Data records -
━━━━━━━━━━━━━━━━━━━━━━━━━━━━━━

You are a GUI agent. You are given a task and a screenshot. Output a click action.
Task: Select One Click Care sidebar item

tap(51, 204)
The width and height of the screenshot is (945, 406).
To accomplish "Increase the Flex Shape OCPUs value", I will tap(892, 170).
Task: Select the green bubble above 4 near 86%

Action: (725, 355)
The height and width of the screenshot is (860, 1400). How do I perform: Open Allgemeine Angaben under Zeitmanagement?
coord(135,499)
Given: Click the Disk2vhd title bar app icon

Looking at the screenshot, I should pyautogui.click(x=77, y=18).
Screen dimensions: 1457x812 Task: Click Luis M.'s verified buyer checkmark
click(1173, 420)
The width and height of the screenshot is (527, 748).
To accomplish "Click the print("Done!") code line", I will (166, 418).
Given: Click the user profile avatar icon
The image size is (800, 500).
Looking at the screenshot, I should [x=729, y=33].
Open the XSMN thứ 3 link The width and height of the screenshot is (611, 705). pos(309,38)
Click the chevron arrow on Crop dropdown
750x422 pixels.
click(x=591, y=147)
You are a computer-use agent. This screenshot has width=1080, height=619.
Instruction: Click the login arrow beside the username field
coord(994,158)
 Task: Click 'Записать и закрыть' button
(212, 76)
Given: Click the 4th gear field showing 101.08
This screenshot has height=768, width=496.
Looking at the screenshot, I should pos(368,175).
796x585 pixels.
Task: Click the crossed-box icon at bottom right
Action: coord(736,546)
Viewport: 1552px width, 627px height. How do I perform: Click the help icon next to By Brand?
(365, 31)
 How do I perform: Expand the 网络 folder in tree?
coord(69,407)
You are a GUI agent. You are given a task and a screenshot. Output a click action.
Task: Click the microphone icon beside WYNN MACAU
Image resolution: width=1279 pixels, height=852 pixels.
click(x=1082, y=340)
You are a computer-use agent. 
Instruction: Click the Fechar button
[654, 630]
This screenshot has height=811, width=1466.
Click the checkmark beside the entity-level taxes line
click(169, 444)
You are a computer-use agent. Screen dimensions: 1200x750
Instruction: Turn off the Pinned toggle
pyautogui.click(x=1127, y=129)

━━━━━━━━━━━━━━━━━━━━━━━━━━━━━━

Task brief -
Search the data above for the word "will" and show every line that has it.

Written solution -
To accomplish "Increase the Flex Shape OCPUs value", I will tap(892, 170).
To accomplish "Click the print("Done!") code line", I will (166, 418).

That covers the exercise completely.